Orange Money, MyZaka, and smega APIs are open — but the documentation is scattered and gotchas are real. This guide consolidates what we have learned building payment integrations across Botswana.
Mobile money is the de facto payment rail for retail transactions in Botswana. With over 2 million registered mobile wallets across Orange Money, MyZaka (Mascom), and smega (BTC), any business-facing application that does not integrate payments is leaving revenue on the table.
Understanding the payment landscape
All three major mobile money providers in Botswana offer merchant APIs based on a similar pattern: initiate payment request → customer approves on their phone → receive callback with success/failure status. The difference lies in the authentication model, sandbox availability, and callback reliability.

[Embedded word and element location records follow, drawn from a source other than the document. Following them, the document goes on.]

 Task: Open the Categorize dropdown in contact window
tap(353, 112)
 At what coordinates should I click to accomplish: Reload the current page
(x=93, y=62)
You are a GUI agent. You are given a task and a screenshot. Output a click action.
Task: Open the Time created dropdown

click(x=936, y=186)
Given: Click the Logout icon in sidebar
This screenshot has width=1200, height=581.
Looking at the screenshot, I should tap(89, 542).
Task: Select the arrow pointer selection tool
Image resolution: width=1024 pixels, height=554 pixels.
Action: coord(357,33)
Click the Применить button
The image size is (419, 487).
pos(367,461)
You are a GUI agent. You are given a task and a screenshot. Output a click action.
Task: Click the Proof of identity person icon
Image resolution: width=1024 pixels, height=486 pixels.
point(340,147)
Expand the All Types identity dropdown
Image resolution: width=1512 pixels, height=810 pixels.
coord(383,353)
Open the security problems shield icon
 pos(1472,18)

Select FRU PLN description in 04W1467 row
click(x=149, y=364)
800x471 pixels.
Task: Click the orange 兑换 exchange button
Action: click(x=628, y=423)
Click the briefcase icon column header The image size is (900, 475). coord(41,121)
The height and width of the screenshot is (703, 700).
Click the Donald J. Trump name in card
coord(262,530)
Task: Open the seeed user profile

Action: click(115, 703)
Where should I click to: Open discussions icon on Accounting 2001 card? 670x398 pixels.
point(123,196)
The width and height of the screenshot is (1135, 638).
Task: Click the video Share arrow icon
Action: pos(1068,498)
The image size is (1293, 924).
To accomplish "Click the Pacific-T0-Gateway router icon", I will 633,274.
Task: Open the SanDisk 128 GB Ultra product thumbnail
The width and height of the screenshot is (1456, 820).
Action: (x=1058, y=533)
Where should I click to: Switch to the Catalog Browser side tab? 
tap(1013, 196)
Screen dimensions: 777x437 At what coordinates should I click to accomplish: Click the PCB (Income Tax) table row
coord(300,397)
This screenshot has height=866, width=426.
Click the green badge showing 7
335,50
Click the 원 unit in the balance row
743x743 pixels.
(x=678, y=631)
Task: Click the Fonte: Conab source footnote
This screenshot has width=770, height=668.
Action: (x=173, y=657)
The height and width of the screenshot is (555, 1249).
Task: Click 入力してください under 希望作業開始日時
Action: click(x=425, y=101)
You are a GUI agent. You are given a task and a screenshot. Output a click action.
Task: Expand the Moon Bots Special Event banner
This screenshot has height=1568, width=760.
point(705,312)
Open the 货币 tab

Common integration patterns
- Push payment (C2B): you send a payment request to the customer's phone number. Best for checkout flows.
- Pull payment (B2C): you push money to a customer or supplier wallet. Used for disbursements, cashback, and loyalty rewards.
- QR code payment: customer scans a static or dynamic QR code. Best for in-store or low-connectivity environments.
- USSD payment menu: customer dials a shortcode and confirms payment. Works on any phone, including feature phones.
Technical gotchas we have hit in production
- Callback timeouts: always implement idempotent payment status polling in addition to callbacks. Callbacks fail silently in ~3 % of transactions.
- Phone number normalisation: +267 71 234 567, 71234567, and 00267712345567 are all valid inputs from users. Normalise to E.164 before sending to the API.
- Sandbox vs production: sandbox systems occasionally approve amounts the production system rejects. Always test edge cases on production with small amounts.
- Rate limits: most APIs limit to 10 requests/second. Implement a queue for batch disbursements.
Security checklist
- Store API keys in environment variables — never in code or version control.
- Validate callback signatures using the provider's HMAC key.
- Implement double-spend protection with idempotency keys.
- Log every transaction attempt, callback, and reconciliation event.
"Payment code is the one place where optimistic error handling is unacceptable. Verify everything twice."